Glen Lyon is a large two-storeyed brick residence which is rendered to resemble ashlar. It has a hipped tiled roof, which originally was clad with slates. Wide verandahs on three sides at both levels are ornamented with cast-iron balustrading and Corinthian pillars.

At the front and north-eastern side, sets of white marble steps with urns lead to the lower verandah, which is paved with black and white marble. Bay windows to both levels on the front elevation have wide rectangular sashed windows, and the front entrance incorporates side panels and a fanlight of stained glass. Kitchen and bedroom wings at the rear enclose a courtyard containing a well.

Marble fireplaces are a feature of the interior, and the joinery is mainly of oak. Hand-painted decoration is visible on one of the ceilings. An elaborate stained glass window above the central staircase bears the motto of the first owners – Semper fidelis (always faithful) – but the lion's head family crest formerly located beneath this has been replaced by depictions of the Virgin Mary and Child.

Adjacent to the residence is a chapel which was formerly a billiards room, gun room and cellar. It is a small rendered brick building with a corrugated-iron hipped roof, bay windows, and arched porches. Most of the windows contain stained glass.

The detached brick dairy is externally intact, but has been converted into a toilet block. The former servants' quarters remains, as does the well.

The house and outbuildings remain on a much reduced site of approximately 0.78 of a hectare.

== Heritage listing ==
Glen Lyon was listed on the Queensland Heritage Register on 21 October 1992 having satisfied the following criteria.

The place is important in demonstrating the evolution or pattern of Queensland's history.

Glen Lyon is one of the earliest residences in the Enoggera Creek area, and is closely associated with the development of the suburb of Ashgrove.

The place demonstrates rare, uncommon or endangered aspects of Queensland's cultural heritage.

Glen Lyon is a rare and substantially intact late 1870s country house with associated outbuildings and gardens, and an avenue of trees.

_DATA SUPPLIED:_
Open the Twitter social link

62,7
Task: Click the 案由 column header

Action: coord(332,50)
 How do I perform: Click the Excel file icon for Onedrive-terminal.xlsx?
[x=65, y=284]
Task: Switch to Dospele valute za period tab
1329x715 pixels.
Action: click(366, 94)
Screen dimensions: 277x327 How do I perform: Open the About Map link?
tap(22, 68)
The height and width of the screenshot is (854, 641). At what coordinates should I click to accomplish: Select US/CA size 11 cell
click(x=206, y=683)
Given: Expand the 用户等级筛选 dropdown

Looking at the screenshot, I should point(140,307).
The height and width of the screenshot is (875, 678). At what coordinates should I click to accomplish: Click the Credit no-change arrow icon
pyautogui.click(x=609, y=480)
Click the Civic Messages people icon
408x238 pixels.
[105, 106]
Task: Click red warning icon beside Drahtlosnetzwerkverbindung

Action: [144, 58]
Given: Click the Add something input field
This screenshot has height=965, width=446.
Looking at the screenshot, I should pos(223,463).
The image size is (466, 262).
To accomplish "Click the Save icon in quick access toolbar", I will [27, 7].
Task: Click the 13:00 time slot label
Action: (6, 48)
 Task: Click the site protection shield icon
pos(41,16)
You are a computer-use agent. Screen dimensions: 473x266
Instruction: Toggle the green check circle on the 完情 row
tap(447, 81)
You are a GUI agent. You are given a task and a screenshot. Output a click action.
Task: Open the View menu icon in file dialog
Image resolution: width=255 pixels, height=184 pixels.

_WHAT TO DO:_
A. According to the Glen Lyon text, what motto is shown on the stained glass window above the central staircase?
B. From the Glen Lyon text, write out the passage starting at "Glen Lyon is a large" and ending at "containing a well.", word for word.

_RESPONSES BY ITEM NUMBER:_
A. Semper fidelis (always faithful).

B.
Glen Lyon is a large two-storeyed brick residence which is rendered to resemble ashlar. It has a hipped tiled roof, which originally was clad with slates. Wide verandahs on three sides at both levels are ornamented with cast-iron balustrading and Corinthian pillars.

At the front and north-eastern side, sets of white marble steps with urns lead to the lower verandah, which is paved with black and white marble. Bay windows to both levels on the front elevation have wide rectangular sashed windows, and the front entrance incorporates side panels and a fanlight of stained glass. Kitchen and bedroom wings at the rear enclose a courtyard containing a well.